## EXERCISE DETAILS
Carry on the parliamentary debate on pre-application consultation from the point where it stops.

## SOURCE TEXT
——————————

The new clause and amendments get to the heart of the process of pre-application consultation. There have obviously been many areas of disagreement, and further matters of disagreement will arise about how that should operate and be improved. However, there has been agreement that the process of pre-application consultation is a positive aspect of the Bill and will ensure that the handling of such important planning applications is conducted more efficiently and effectively. Therefore, it is even more important to ensure that the process is absolutely right and that, acting on the Minister’s assurances that the process will be effective and will reach everybody in the community, problems identified by the local community are taken on board by the developer. Even if there cannot be an agreed resolution, at least that has been stated up front. The new clause and amendments would be particularly useful additions and I hope that the Minister accepts them. If he does not, I will certainly add my support to that of other hon. Members in seeking to make him do so.
Mr. Jones: I add my strong support to the amendments. It is sensible, it will add considerably to the streamlining of the process, and it will give great reassurance to residents who might be affected by large-scale developments. My hon. Friend mentioned a positive experience that was local to her. I would like to mention an example in my constituency which was determined only this week: an application for the inevitable wind farm. As the Committee has probably gathered, there are a lot of applications for wind farms in my constituency. This one was for a large wind farm—not quite as large as those that would be determined under the new procedure, but nevertheless a significant development. In that case, there was grave concern about the potential impact of the development on flooding. A flood risk assessment was not done and the proposal was that flooding should be dealt with when granting planning permission by inserting a suitable condition to the extent that the developer should take all necessary steps to address the flood risk.
That was clearly and understandably completely unacceptable to local residents. Considerable reassurance would have been given to local residents if, as is proposed by the new clause, the developer was under a positive obligation to address the concerns of local residents about flood impact and if applicants had to state to the planning committee what they intended to do to address those concerns—for example, in terms of flood impact assessments and the necessary works resulting from those. As my hon. Friend said, that would have given considerable reassurance to local residents, speeded up the procedure and taken an important element of local opposition out of the equation.
In discussing the new clause, I feel that my hon. Friend and I have illustrated opposite sides of the coin. The net effect of both of our experiences is that if a developer can address local concerns at an early stage and can show to the planning authority what proposals he is making for addressing those concerns, we will have not only considerably more contented residents but a faster and more streamlined application procedure. I hope that the Minister will accept the new clause.
John Healey: I took at face value the hon. Lady’s assertion that she wanted to make progress. I understand that she feels strongly about this. I also understand that she wishes to dwell at some length on the example from her constituency. As constituency MPs, we all understand that.
Mrs. Lait: It will not get me a headline.
Robert Neill (Bromley and Chislehurst) (Con) rose—
John Healey: I do not know what the deadlines are for the hon. Lady’s local papers, but 10 am on Thursday may be a little late for this week. The hon. Gentleman, who obviously competes with her for headlines and coverage in the local press, wishes to get material for his press release, and so I give way to him.

——————————

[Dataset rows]
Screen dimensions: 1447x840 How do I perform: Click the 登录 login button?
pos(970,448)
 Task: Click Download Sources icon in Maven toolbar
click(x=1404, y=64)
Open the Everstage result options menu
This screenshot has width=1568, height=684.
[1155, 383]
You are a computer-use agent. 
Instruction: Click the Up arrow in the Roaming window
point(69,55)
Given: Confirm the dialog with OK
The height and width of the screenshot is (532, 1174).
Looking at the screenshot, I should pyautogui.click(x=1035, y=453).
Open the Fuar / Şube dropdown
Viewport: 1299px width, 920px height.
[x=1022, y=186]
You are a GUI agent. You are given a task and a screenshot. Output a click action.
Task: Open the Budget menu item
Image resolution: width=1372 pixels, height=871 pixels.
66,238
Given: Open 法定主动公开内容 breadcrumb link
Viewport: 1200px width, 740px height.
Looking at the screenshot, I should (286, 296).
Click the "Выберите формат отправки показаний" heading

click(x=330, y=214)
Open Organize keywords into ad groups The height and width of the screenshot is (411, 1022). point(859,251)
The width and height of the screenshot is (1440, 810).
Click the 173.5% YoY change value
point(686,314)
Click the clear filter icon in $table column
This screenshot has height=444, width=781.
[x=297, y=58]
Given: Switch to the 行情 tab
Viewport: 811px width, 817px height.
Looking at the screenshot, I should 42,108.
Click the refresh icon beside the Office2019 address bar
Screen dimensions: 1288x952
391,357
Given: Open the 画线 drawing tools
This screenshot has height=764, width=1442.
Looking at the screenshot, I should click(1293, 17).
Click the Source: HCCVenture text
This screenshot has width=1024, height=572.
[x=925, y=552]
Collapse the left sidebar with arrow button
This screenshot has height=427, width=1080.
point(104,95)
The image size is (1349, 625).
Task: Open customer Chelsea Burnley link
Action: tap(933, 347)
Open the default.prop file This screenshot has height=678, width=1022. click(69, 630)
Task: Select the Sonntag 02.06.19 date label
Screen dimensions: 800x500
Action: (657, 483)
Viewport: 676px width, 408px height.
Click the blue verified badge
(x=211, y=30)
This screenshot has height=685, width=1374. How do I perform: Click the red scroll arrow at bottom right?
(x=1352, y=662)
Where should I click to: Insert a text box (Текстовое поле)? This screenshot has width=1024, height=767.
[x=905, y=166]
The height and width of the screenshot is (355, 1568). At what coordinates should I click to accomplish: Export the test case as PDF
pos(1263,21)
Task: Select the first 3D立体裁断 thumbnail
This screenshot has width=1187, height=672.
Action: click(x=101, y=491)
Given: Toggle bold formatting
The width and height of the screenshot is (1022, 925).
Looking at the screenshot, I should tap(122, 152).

——————————

## WRITTEN REPLY
Robert Neill: I just wanted to point out for the sake of completeness that my hon. Friend was entirely correct, not least because the railway line at Shortlands is the boundary between her constituency and mine.
John Healey: I feel a joint press release to the South London Press coming on.
My hon. Friend the Member for Sheffield, Attercliffe was absolutely right when he said that the pre-application stage in our proposals and the Bill is essential. He made a good general argument for that new stage when he said that it should discourage objections being used at later stages simply to obstruct progress in the consideration of any application and should encourage those with concerns or objections to raise them earlier in the process, when there may be more of an opportunity to consider them.
Clause 44 is therefore important because it requires promoters to have regard to responses to the consultation. It is backed by clause 32, which requires that an application must also be accompanied by a consultation report which, among other things, shows how the promoter has taken into account the points and the results of the consultation. It is precisely to deal with my hon. Friend’s worry that promoters may not respond to concerns that have been raised in a proper way that clauses 44 and 32 are in the Bill.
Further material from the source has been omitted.